Entende-se que lugar é o espaço afetivo, dotado de significado, percebido. Para Yu Fu Tuan (1979) o conceito de lugar vai além da ideia de localização: trata-se de uma entidade única, um conjunto especial que tem história e significado, encarna a experiência e aspirações, é a realidade a ser esclarecida e compreendida sob a perspectiva das pessoas que lhe atribuem significado, é constituído a partir da experiência de mundo que cada indivíduo possui. Lugar é onde são vivenciados os eventos mais significativos da existência do indivíduo (RELPH, 1976). Estas experiências estão imersas em um mar de complexidade e identificá-las torna-se uma árdua tarefa, mas ao lançar olhos para o homem contemporâneo é possível delimitar um recorte de tempo e espaço para analisar, ao menos, quais são e quais não são estes lugares.

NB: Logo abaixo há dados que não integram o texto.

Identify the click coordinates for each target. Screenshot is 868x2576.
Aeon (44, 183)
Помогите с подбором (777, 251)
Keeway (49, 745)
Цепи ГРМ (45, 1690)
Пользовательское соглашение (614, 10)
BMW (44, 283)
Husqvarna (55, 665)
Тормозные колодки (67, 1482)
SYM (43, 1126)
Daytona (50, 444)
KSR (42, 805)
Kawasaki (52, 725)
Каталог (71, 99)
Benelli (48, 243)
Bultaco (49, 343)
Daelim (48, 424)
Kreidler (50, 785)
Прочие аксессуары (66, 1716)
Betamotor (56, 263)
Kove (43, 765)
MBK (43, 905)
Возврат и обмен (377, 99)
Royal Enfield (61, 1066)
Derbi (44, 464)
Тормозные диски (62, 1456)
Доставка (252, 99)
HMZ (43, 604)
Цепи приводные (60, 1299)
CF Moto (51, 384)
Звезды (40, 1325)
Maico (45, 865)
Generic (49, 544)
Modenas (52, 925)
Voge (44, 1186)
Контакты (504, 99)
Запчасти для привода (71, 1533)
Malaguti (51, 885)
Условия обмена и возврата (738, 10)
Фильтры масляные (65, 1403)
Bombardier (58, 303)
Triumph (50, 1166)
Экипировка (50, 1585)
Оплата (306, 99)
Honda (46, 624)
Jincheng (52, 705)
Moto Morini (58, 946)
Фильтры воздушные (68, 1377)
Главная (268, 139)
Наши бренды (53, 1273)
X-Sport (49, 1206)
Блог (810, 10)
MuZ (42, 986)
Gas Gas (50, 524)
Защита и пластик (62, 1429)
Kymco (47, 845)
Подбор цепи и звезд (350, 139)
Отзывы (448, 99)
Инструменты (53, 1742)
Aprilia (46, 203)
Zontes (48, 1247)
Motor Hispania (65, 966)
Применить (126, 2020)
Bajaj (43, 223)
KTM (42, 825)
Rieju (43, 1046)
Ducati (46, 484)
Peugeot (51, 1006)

Neste sentido, cabe ainda definir o não-lugar. Para Augé (1994) o não-lugar é o oposto do espaço personalizado. São os espaços públicos de rápida circulação, marcado por símbolos da supermodernidade que permitem deslocamentos impessoais. Da mesma forma que o lugar, o não-lugar depende da valoração que o indivíduo dá ou não ao espaço, seja positiva, negativa ou inexistente. Aplicando estes conceitos no recorte temporal e espacial deste trabalho – as cidades dormitórios na contemporaneidade – é possível analisar espaços e situações, como o caso das rodovias, o espaço de habitação, o espaço de trabalho, o espaço de lazer e o uso do veículo motorizado, como um dos principais elementos de conexão entre espaços e de desconexão entre o indivíduo e seus potenciais lugares. As estradas fazem parte do cotidiano dos habitantes de cidades dormitório, que diariamente vão à cidade polo em busca de trabalho, estudo, serviços, lazer, entre outros. A rotina inclui sair cedo e chegar tarde a suas residências, fazendo com que o indivíduo permaneça a maior parte do tempo na cidade polo. O veículo motorizado tem grande importância nesta dinâmica, sendo o elo entre a cidade dormitório e a cidade polo. Frequentemente é por meio do ônibus, do carro e da moto que o indivíduo realiza seu deslocamento, Santos (2006, p. 34) considera que “o espaço distância é também modulado pelas técnicas que comandam a tipologia e a funcionalidade dos deslocamentos”, o que remete à importância da técnica para unir espaço e tempo. Claval (2007) considera que as relações do indivíduo com o espaço são parte dos primeiros aprendizados culturais e não cessam em se desenvolver, considera que reconhecerse e orientar-se são procedimentos essenciais a todos. No contexto deste trabalho aprofundarse-á o conceito de reconhecer-se:

Reconhecer-se é memorizar imagens concretas, apreensões visuais, sobretudo (às vezes os odores ou barulhos) que permitem saber se já se esteve em tal ou qual lugar (CLAVAL, 2007, p. 189).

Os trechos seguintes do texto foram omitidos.